Le cogí de la mano y lo acompañé hasta el final. Sé que no tiene importancia, que poca gente debe de dársela: en un momento estamos vivos y al siguiente estamos muertos y poco importa, en realidad, la transición entre un estado y el otro. Mi padre murió y nada cambian las matemáticas que nos preguntásemos, de nada sirve saber si la muerte es tangente o secante. Para mí el valor está en otro lugar. Mi padre murió haciendo lo que más le gustaba, y yo me siento orgulloso de haber estado con él, y de haberlo hecho de aquella manera. Comprendí y compartí su inquietud, y sentí que lo hacía por gratitud, por amor. Sus facciones estaban totalmente relajadas y tenía los ojos cerrados, pero por la postura del cuello y de la cabeza daba la impresión de estar soñando, como si pudiera ver algo más allá, por encima de él. Apoyé mi cabeza sobre su pecho, que se movía de un modo ya casi imperceptible. Afiné el oído y me concentré en escuchar sus latidos.
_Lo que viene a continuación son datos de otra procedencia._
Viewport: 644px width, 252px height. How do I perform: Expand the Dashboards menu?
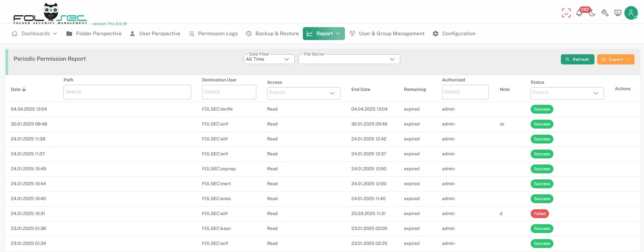[x=35, y=34]
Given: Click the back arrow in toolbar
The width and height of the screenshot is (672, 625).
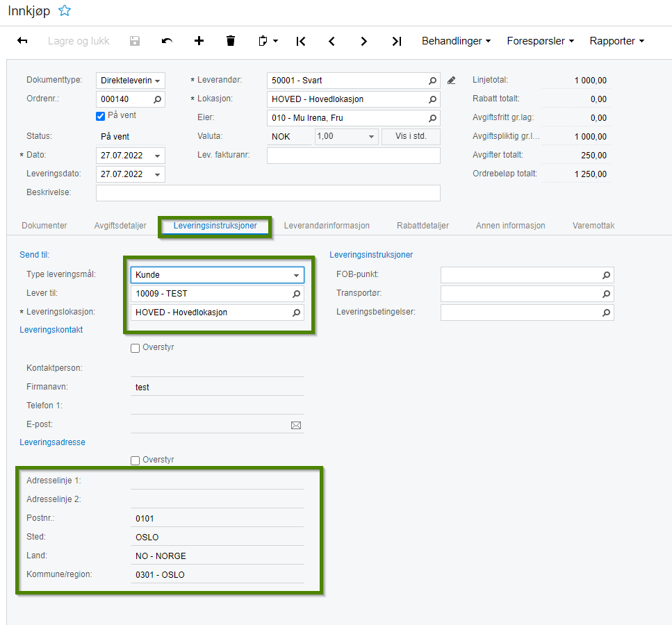Looking at the screenshot, I should coord(22,41).
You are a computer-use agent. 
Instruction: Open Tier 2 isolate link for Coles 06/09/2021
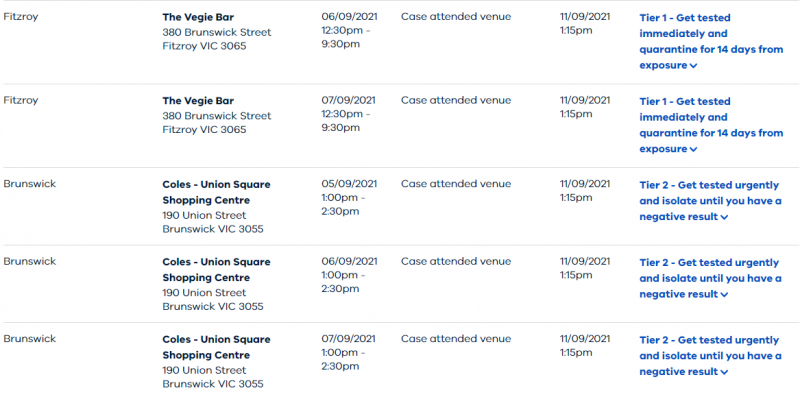[710, 279]
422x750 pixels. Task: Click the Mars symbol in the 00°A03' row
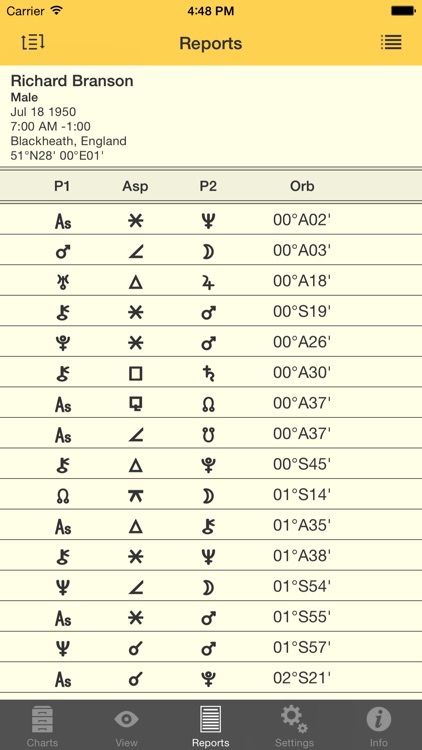(63, 251)
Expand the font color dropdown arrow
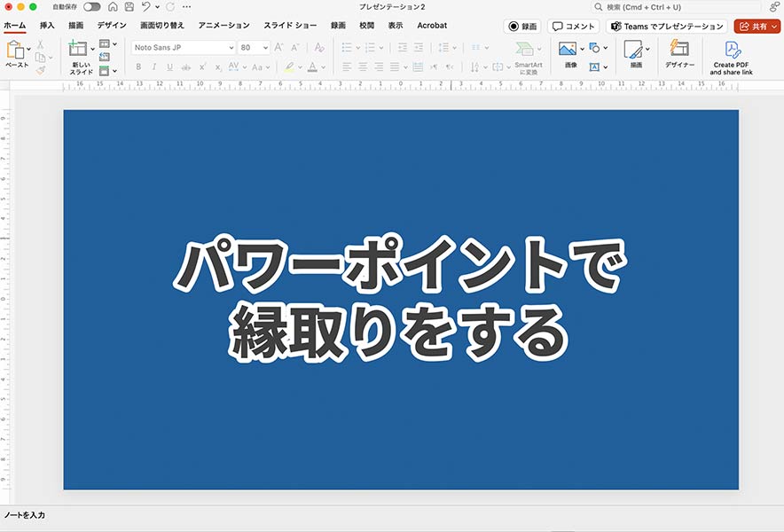Screen dimensions: 784x532 [322, 67]
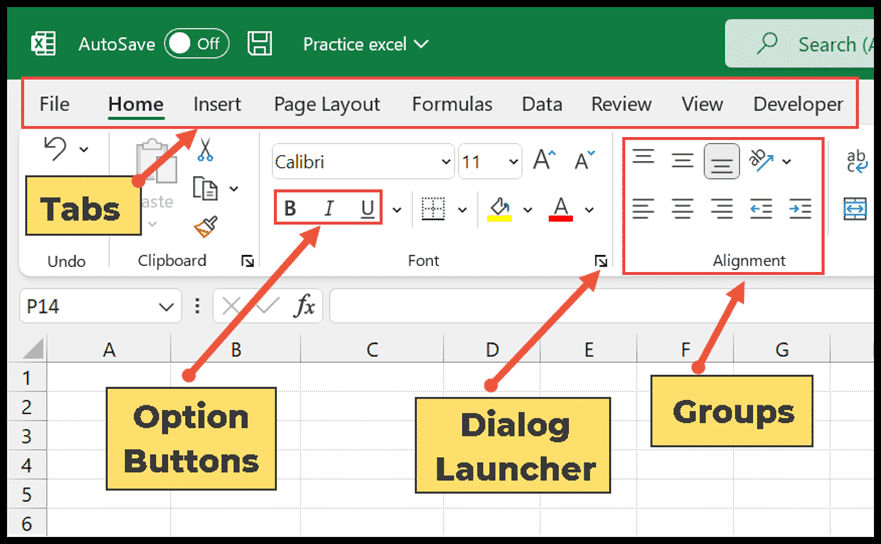Click the Save floppy disk icon

[x=260, y=43]
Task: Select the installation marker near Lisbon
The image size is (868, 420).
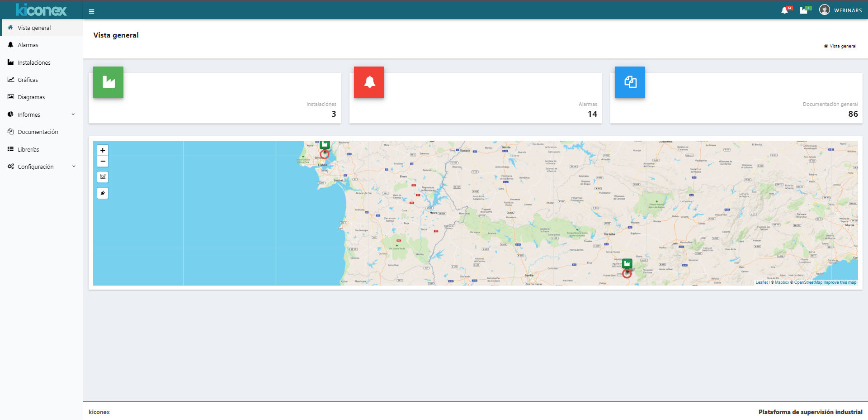Action: (x=325, y=145)
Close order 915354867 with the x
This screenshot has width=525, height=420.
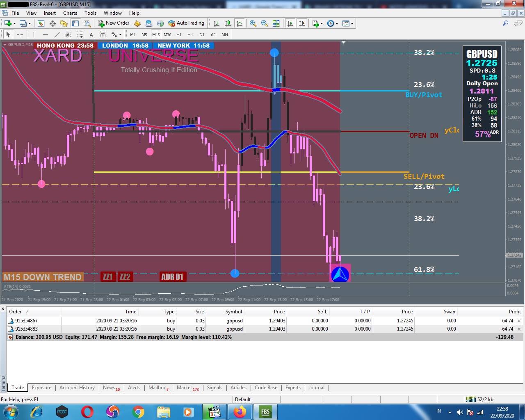coord(519,321)
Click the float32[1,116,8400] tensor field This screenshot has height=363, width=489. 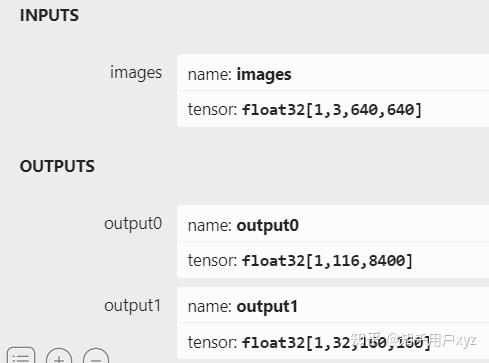coord(333,261)
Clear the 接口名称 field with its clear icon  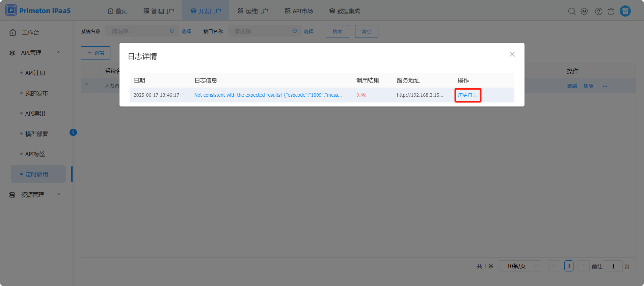pyautogui.click(x=295, y=31)

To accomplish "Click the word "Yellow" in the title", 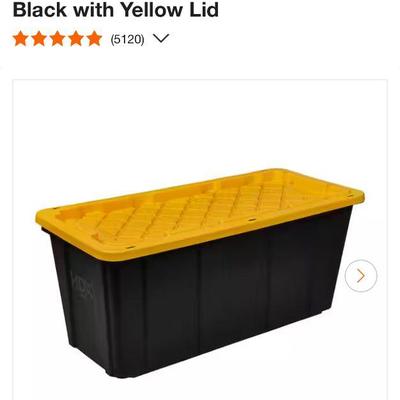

Si la muerte era un límite infinitesimal, se trataba de presenciar el momento exacto en que aquellos triángulos se desvanecían, el instante en que la derivada se significaba y daba lugar a un resultado. Cerré los ojos yo también y reviví la intensidad que había vivido en la playa, cuando me había sentido parte de aquella tangencia. No creo que olvide nunca aquellos segundos, aquella franja de tiempo en la que estuve atento a la muerte de mi padre, atento al resultado de aquel límite infinitesimal. Sus latidos se fueron sucediendo cada vez más lentos, cada vez más lejanos y debilitados, hasta que, de pronto, dejé de notarlos. Un silencio seco me atravesó el alma; fue un silencio audible, aunque esto sea una contradicción. Aparté mi cabeza de su pecho y lo miré. Su rostro transmitía una paz absoluta. Supuse que aquella sería la expresión que adoptaba cada vez que resolvía un problema matemático, y no pude evitar sonreír. Creo que estuve allí más de una hora, en silencio, a su lado, antes de avisar a nadie. Por la ventana empezaba a asomarse la luz tímida del alba. Abrí las cortinas y me quedé observando el cielo. No tardó mucho en salir el sol.